Apr 21, 2006  •  Post A Comment

Cable giant Comcast, having already won the hearts of its subscribers with its video-on-demand service, turned its attention Friday to wooing advertisers, launching the industry’s first upfront presentation devoted entirely to promoting the virtues of VOD.

The pitch, made in New York at the Museum of Television & Radio, sought to highlight how broad subscriber usage of Comcast’s VOD product represented an opportunity for advertisers and showcased the type of VOD shows that are available to advertisers.

As an added sweetener, Comcast Chief Operating Officer Steve Burke hinted that advertisers that get in on the action early could reap benefits that later adopters miss.

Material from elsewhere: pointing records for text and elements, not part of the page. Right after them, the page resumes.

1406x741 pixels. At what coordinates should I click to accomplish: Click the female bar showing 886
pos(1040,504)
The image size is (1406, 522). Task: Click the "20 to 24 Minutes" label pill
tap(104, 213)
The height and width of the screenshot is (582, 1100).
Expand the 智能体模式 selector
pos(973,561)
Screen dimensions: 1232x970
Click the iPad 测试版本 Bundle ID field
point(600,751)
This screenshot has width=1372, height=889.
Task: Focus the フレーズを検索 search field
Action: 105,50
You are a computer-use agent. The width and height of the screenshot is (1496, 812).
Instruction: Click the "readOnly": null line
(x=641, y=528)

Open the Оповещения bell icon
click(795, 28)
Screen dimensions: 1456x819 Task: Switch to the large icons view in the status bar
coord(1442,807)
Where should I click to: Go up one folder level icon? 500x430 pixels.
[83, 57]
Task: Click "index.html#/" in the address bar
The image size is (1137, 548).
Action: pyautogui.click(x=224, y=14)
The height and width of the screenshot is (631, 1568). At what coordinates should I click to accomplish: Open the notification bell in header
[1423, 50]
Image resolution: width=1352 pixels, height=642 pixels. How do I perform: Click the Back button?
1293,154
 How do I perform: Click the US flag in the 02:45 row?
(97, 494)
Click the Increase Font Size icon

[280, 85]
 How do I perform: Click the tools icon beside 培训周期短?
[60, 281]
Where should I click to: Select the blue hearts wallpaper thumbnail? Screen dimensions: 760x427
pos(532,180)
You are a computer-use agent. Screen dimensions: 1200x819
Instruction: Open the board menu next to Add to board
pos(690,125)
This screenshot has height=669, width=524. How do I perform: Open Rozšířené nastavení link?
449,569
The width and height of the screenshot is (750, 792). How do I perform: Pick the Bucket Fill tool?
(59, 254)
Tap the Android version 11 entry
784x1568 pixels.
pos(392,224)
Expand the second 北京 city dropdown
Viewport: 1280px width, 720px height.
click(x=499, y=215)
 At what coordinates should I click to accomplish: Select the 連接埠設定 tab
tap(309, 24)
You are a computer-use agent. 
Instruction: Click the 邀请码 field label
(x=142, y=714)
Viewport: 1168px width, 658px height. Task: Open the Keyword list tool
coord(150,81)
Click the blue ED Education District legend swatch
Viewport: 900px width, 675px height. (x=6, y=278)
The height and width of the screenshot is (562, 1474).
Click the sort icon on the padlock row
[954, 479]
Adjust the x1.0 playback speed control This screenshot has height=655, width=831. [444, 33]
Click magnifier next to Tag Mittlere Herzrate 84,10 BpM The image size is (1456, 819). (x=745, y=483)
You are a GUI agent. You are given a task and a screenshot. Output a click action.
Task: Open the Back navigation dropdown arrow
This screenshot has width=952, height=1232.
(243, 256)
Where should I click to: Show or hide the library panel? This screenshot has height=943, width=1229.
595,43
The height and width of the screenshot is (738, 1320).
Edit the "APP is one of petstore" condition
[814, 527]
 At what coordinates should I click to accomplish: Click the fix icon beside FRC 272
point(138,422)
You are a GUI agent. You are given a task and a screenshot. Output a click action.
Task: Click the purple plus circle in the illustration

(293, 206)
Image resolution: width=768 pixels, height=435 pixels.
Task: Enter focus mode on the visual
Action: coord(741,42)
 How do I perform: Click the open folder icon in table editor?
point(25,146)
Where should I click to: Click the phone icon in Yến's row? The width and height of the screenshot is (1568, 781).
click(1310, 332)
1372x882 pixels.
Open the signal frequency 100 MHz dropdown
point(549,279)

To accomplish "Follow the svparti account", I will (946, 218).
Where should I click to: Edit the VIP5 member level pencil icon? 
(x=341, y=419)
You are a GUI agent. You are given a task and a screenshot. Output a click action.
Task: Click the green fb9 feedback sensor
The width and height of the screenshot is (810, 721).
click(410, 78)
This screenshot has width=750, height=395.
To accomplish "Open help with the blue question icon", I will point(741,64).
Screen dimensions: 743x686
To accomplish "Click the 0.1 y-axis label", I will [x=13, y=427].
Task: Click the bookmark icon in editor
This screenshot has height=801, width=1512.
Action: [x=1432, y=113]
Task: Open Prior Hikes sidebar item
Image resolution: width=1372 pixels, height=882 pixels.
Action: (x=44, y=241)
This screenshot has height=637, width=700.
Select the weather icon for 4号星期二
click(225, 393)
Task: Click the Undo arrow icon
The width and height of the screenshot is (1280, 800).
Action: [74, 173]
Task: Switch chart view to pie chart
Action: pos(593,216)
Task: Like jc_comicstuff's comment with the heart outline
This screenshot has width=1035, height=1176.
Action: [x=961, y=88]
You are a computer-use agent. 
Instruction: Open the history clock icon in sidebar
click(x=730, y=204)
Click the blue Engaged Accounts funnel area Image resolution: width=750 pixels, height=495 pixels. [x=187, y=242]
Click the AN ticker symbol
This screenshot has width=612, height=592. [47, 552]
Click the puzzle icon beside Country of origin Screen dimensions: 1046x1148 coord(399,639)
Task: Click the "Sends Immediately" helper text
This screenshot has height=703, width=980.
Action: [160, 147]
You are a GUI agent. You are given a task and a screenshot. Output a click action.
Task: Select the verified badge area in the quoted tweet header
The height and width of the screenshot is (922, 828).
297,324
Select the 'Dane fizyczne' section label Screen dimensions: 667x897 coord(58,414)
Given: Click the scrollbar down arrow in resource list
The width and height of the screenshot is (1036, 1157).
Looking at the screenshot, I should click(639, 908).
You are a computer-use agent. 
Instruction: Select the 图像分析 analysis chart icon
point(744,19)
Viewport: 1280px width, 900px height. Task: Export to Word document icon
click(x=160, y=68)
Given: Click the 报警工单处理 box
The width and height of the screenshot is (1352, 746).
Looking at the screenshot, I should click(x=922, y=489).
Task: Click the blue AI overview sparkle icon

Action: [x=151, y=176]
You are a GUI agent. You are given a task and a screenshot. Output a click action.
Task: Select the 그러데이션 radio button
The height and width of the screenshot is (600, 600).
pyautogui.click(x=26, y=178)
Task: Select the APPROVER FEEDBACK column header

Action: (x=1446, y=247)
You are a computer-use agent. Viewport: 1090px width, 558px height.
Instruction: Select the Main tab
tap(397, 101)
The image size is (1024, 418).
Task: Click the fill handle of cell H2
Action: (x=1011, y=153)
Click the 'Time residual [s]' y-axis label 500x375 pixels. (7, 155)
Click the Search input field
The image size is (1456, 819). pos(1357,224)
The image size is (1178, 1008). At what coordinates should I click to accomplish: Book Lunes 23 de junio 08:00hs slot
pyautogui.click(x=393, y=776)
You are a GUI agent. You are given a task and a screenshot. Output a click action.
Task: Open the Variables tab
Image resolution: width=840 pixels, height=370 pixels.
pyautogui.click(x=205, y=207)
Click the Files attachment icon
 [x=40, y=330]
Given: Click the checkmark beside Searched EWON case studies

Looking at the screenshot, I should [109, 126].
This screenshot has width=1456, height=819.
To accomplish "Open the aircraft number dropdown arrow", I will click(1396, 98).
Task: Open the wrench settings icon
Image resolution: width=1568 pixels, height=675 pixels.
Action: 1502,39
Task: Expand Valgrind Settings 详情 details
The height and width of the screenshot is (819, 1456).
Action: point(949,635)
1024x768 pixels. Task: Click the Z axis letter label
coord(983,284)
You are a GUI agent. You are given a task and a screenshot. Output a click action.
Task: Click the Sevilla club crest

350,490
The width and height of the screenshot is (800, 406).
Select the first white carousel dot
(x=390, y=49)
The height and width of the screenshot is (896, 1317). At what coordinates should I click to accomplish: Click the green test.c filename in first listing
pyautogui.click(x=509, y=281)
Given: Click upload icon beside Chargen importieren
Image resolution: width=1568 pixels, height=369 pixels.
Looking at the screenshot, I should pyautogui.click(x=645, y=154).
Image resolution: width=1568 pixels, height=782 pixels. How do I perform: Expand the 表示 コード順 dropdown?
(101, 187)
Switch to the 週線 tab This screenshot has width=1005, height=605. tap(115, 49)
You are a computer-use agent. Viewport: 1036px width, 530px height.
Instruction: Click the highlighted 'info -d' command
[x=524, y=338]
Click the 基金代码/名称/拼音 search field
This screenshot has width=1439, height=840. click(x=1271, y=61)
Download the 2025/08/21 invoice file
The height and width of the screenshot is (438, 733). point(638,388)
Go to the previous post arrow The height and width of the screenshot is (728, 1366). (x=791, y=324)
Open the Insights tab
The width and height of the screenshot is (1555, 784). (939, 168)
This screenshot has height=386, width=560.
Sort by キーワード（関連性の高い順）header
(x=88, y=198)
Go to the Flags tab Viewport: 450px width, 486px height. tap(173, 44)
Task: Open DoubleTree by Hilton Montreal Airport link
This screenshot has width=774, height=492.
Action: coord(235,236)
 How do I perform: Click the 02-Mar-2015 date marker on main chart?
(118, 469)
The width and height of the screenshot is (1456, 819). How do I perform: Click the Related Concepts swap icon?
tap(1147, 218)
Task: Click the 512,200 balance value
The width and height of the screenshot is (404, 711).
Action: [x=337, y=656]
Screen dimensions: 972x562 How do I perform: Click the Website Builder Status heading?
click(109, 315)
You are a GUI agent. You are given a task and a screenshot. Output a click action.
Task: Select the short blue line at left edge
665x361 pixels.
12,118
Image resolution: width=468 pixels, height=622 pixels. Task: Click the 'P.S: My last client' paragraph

Comcast currently has more than 7,000 programs available on its on-demand service, up from 1,700 in 2004. The videos range from music videos and movies to prime-time series from CBS and NBC. The company is also producing original video for its VOD service, covering topics such as fitness, home improvement and even a dating service.

Ninety-five percent of the VOD content is free to Comcast subscribers who receive digital cable service. According to the company, 70 percent of Comcast’s digital cable subscribers use VOD, with music, movies and children’s shows among the most-watched categories. The audience for VOD also tends to skew younger, Comcast said, noting that its research shows that 37 percent of its viewers 18 to 34 used VOD, compared with 20 percent who watch linear television.

“We believe we have changed television and we can change the advertiser experience on cable with VOD,” Mr. Burke told the audience of advertising buyers. “The eyeballs are there to take advantage of that platform.”

To encourage advertisers to step up, Mr. Burke said there would be “benefits to being in at the ground floor,” and assured advertisers that those who jump in early will “get their money’s worth,” since VOD advertising remains a new concept.

Comcast, which has more than 21 million subscribers, has long viewed VOD as an essential weapon in its battle with the satellite companies and has spent a lot of time and effort developing a product it claims satellite rivals can’t match. Around 10 million subscribers get VOD today, but the company is aggressively moving forward with plans to convert its analog subscribers to digital service, which would enable them to access the VOD product.